Rewrite the entries below as a numbered list, one line per item, with the blank lines left out.
--------------------
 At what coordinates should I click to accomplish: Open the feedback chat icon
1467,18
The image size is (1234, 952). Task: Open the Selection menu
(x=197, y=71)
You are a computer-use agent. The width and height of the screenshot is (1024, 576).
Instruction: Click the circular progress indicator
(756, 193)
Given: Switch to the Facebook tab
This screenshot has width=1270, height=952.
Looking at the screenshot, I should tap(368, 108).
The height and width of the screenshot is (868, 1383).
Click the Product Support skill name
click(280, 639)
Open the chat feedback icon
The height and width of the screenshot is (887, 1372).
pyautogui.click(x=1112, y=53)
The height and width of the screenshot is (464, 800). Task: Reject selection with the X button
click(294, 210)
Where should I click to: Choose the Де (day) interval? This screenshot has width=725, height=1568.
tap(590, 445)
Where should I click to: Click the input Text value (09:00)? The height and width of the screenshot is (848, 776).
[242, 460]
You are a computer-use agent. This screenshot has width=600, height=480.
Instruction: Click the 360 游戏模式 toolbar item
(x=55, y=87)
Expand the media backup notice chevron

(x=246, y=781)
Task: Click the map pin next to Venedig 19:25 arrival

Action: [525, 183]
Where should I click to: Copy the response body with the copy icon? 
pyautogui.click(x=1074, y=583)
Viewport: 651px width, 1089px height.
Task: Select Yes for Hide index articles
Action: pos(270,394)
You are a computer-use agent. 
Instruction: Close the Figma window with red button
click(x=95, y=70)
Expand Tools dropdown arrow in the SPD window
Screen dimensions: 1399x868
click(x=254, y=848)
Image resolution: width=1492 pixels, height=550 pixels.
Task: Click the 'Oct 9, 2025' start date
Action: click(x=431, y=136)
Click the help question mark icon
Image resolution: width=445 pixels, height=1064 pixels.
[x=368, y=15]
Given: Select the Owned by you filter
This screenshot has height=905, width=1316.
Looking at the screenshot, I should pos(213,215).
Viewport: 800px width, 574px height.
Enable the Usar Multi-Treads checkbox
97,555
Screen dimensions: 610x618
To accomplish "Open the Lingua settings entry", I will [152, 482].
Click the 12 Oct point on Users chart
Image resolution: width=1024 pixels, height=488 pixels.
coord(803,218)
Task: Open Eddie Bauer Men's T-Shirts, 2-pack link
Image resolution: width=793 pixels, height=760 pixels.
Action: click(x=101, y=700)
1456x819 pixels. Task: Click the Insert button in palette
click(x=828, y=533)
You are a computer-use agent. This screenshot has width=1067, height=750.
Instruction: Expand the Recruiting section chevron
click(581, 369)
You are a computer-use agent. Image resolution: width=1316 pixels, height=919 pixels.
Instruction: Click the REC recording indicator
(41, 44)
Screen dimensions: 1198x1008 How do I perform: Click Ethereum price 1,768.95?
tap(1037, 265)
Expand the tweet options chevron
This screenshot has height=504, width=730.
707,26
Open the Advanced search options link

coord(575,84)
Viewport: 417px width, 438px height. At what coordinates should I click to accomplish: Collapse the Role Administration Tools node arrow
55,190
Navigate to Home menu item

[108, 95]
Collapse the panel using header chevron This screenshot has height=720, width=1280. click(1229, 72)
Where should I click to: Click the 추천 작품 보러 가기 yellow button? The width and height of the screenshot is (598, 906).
--------------------
*Reply to the task*:
1.  At what coordinates should I click to accomplish: Open the feedback chat icon
2. 1467,18
3. The image size is (1234, 952). Task: Open the Selection menu
4. (x=197, y=71)
5. You are a computer-use agent. The width and height of the screenshot is (1024, 576).
6. Instruction: Click the circular progress indicator
7. (756, 193)
8. Given: Switch to the Facebook tab
9. This screenshot has width=1270, height=952.
10. Looking at the screenshot, I should tap(368, 108).
11. The height and width of the screenshot is (868, 1383).
12. Click the Product Support skill name
13. click(280, 639)
14. Open the chat feedback icon
15. The height and width of the screenshot is (887, 1372).
16. pyautogui.click(x=1112, y=53)
17. The height and width of the screenshot is (464, 800). Task: Reject selection with the X button
18. click(294, 210)
19. Where should I click to: Choose the Де (day) interval? This screenshot has width=725, height=1568.
20. tap(590, 445)
21. Where should I click to: Click the input Text value (09:00)? The height and width of the screenshot is (848, 776).
22. [242, 460]
23. You are a computer-use agent. This screenshot has width=600, height=480.
24. Instruction: Click the 360 游戏模式 toolbar item
25. (x=55, y=87)
26. Expand the media backup notice chevron
27. (x=246, y=781)
28. Task: Click the map pin next to Venedig 19:25 arrival
29. Action: [525, 183]
30. Where should I click to: Copy the response body with the copy icon? 
31. pyautogui.click(x=1074, y=583)
32. Viewport: 651px width, 1089px height.
33. Task: Select Yes for Hide index articles
34. Action: pos(270,394)
35. You are a computer-use agent. 
36. Instruction: Close the Figma window with red button
37. click(x=95, y=70)
38. Expand Tools dropdown arrow in the SPD window
39. Screen dimensions: 1399x868
40. click(x=254, y=848)
41. Image resolution: width=1492 pixels, height=550 pixels.
42. Task: Click the 'Oct 9, 2025' start date
43. Action: click(x=431, y=136)
44. Click the help question mark icon
45. Image resolution: width=445 pixels, height=1064 pixels.
46. [x=368, y=15]
47. Given: Select the Owned by you filter
48. This screenshot has height=905, width=1316.
49. Looking at the screenshot, I should pos(213,215).
50. Viewport: 800px width, 574px height.
51. Enable the Usar Multi-Treads checkbox
52. 97,555
53. Screen dimensions: 610x618
54. To accomplish "Open the Lingua settings entry", I will [152, 482].
55. Click the 12 Oct point on Users chart
56. Image resolution: width=1024 pixels, height=488 pixels.
57. coord(803,218)
58. Task: Open Eddie Bauer Men's T-Shirts, 2-pack link
59. Image resolution: width=793 pixels, height=760 pixels.
60. Action: click(x=101, y=700)
61. 1456x819 pixels. Task: Click the Insert button in palette
62. click(x=828, y=533)
63. You are a computer-use agent. This screenshot has width=1067, height=750.
64. Instruction: Expand the Recruiting section chevron
65. click(581, 369)
66. You are a computer-use agent. Image resolution: width=1316 pixels, height=919 pixels.
67. Instruction: Click the REC recording indicator
68. (41, 44)
69. Screen dimensions: 1198x1008 How do I perform: Click Ethereum price 1,768.95?
70. tap(1037, 265)
71. Expand the tweet options chevron
72. This screenshot has height=504, width=730.
73. 707,26
74. Open the Advanced search options link
75. coord(575,84)
76. Viewport: 417px width, 438px height. At what coordinates should I click to accomplish: Collapse the Role Administration Tools node arrow
77. 55,190
78. Navigate to Home menu item
79. [108, 95]
80. Collapse the panel using header chevron This screenshot has height=720, width=1280. click(1229, 72)
81. Where should I click to: Click the 추천 작품 보러 가기 yellow button? The width and height of the screenshot is (598, 906).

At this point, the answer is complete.